CIVIS: AL VIA I CANTIERI TRA LE POLEMICHE
I cantieri del Civis arrivano in via Irnerio, via dei Mille, piazza Trento e Trieste. I lavori partiranno subito nella zona tra porta San Donato e il primo tratto di via Irnerio, dove ieri sono stati posti i primi divieti di sosta.
BOLOGNA, 31 OTT. – I lavori entreranno nel vivo dopo la pausa natalizia. Gli interventi nella zona della Montagnola sono rinviati a luglio e agosto, e verranno concordati con gli ambulanti della Piazzola. “Da gennaio valuteremo insieme alle categorie la tipologia e il periodo di esecuzione dei lavori”, spiega Simonetta Saliera, assessore comunale alla Mobilità , alla conferenza stampa tenuta ieri mattina a Palazzo D’Accursio.
Nella prossima settimana inizieranno, inoltre, gli scavi per la sottostazione elettrica di piazza Trento e Trieste, che dovrebbe essere completata entro luglio 2010.
Nel periodo natalizio, tra il 12 dicembre e il 7 gennaio, l’ingombro del cantiere verrà però ridotto per facilitare lo shopping.
L’attenzione è soprattutto su via Irnerio. Saranno difatti a rischio i posti auto dei residenti. L’università  di Bologna e’ pronta ad affittare 50 posti interrati in via Belmeloro, con costi medi di 80 euro al mese (“da metà novembre i cittadini potranno fare domanda”, annuncia Saliera). Per il primo anno è previsto però uno sconto del 20%. Altri 30 posti, usati normalmente dai docenti, saranno invece disponibili in Piazza Scaravilli, ma solo tra le 20 e le quattro del mattino.
Inoltre, come spiega il presidente Atc Francesco Sutti, “sarà sempre garantita la percorribilità della strada nei due sensi”. I lavori per inserire le banchine e la posa del nuovo fondo d’asfalto verranno eseguiti infatti solo su mezza corsia alla volta, e di conseguenza nessuna strada chiusa e nessun autobus cambierà percorso.

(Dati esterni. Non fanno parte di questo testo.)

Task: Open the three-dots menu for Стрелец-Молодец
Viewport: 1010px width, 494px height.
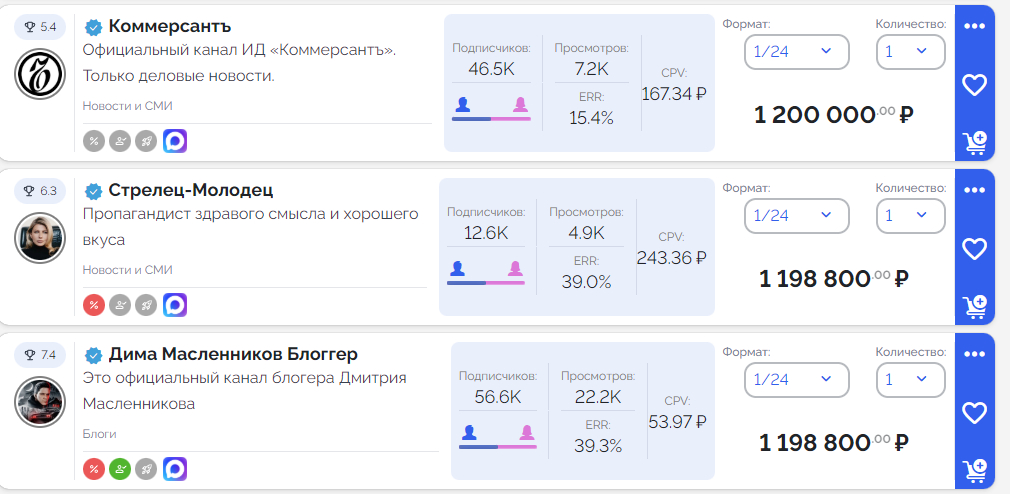Action: (x=974, y=190)
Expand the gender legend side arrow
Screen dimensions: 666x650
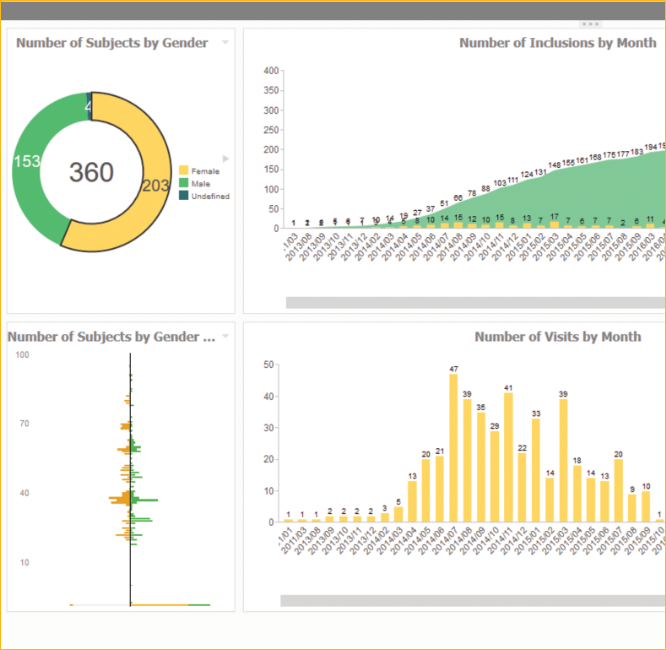[x=226, y=159]
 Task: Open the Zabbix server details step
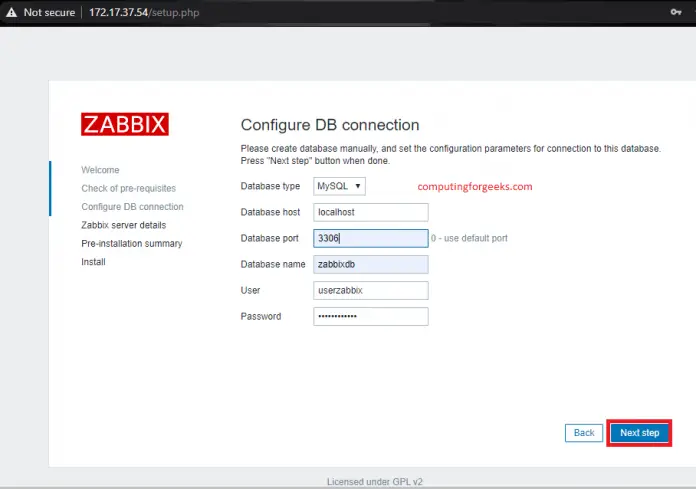124,225
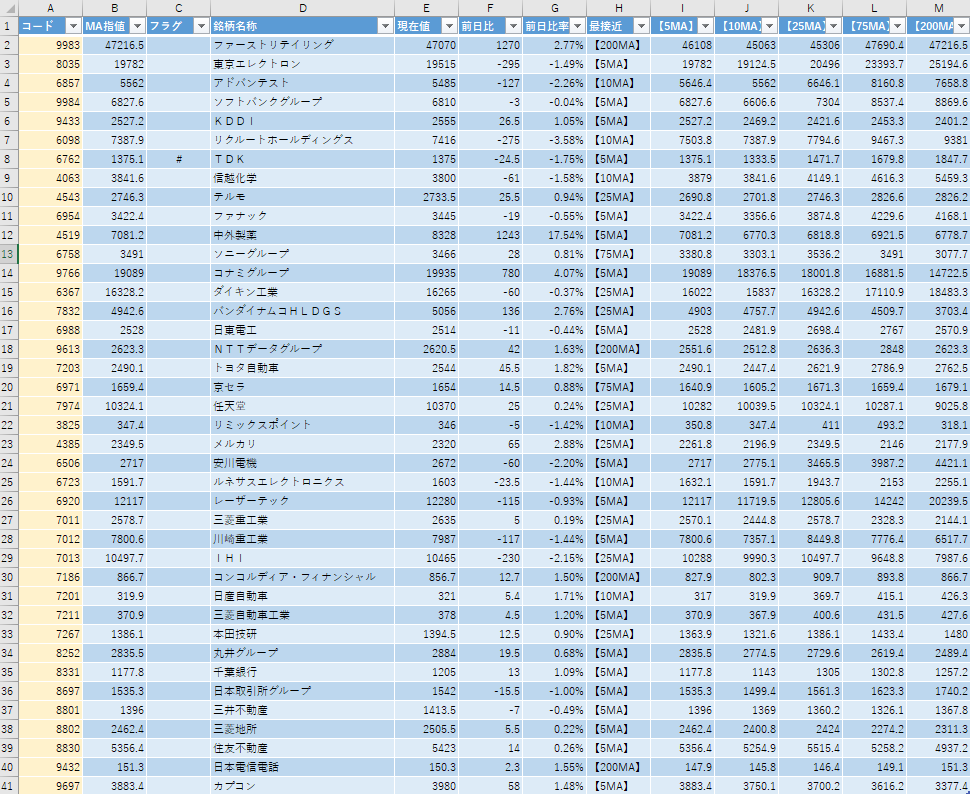Click the 現在値 filter arrow
970x794 pixels.
pos(449,26)
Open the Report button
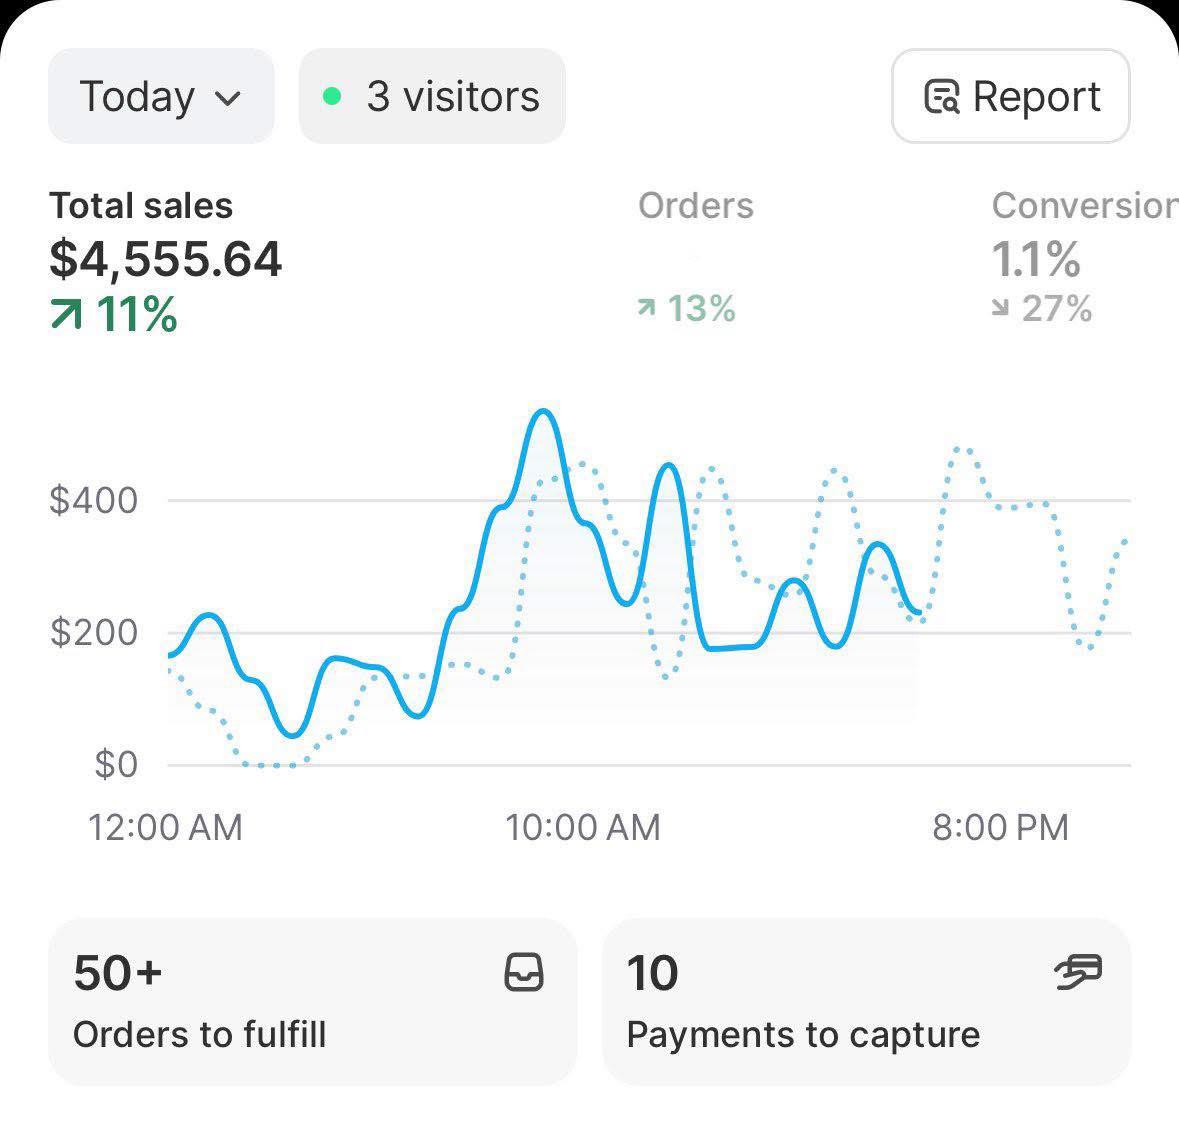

Questa volta il Comune ha messo in atto una campagna di informazione preventiva. Infatti, sono stati distribuiti duemila volantini informativi con domande e risposte sul Civis e i lavori nella zona. Ciclostilati inseriti nelle buche delle lettere di via Irnerio. Sono stati anche svolti incontri con le associazioni economiche e con l’editore Zanichelli, che ha sede proprio in via Irnerio. Sono in programma altri momenti informativi, “se possibile – afferma Saliera- anche con riunioni di caseggiato”.
Durante la conferenza stampa, l’assessore Saliera ha colto l’occasione per commentare la questione del ricorso al Tar, una soluzione ipotizzata da Lega e Pdl. “C’è modo e modo di fare politica: a volte i giudici a livello nazionale danno fastidio, a volte a livello locale ci si ricorre”.
Secondo i due partiti, infatti, il Comune ha mutato il progetto in corsa, firmato nel 2006 dalla Giunta Cofferati. Le modifiche riguarderebbero in particolare le corsie preferenziale. Il presidente di Atc, Francesco Sutti, afferma che il problema non sussiste: “Posso confermare che le variazioni sulle preferenziali sono minime e portano al rispetto della viabilità ”.
Ma per Manes Bernardini (Lega) ci sono diversi punti del progetto poco chiari, come le piste ciclabili in via Irnerio e l’asfalto fonoassorbente in via Marconi.
“Un disabile che sale in via Marconi non potrà scendere in strada Maggiore perché non ci saranno le banchine – sostiene Bernardini – e poi non sappiamo ancora quanti metri di guida ottica ci saranno a progetto concluso”. “Se non ce ne saranno – ha concluso – vuol dire che c’è qualcosa che non è andato in maniera corretta con la gara di appalto”.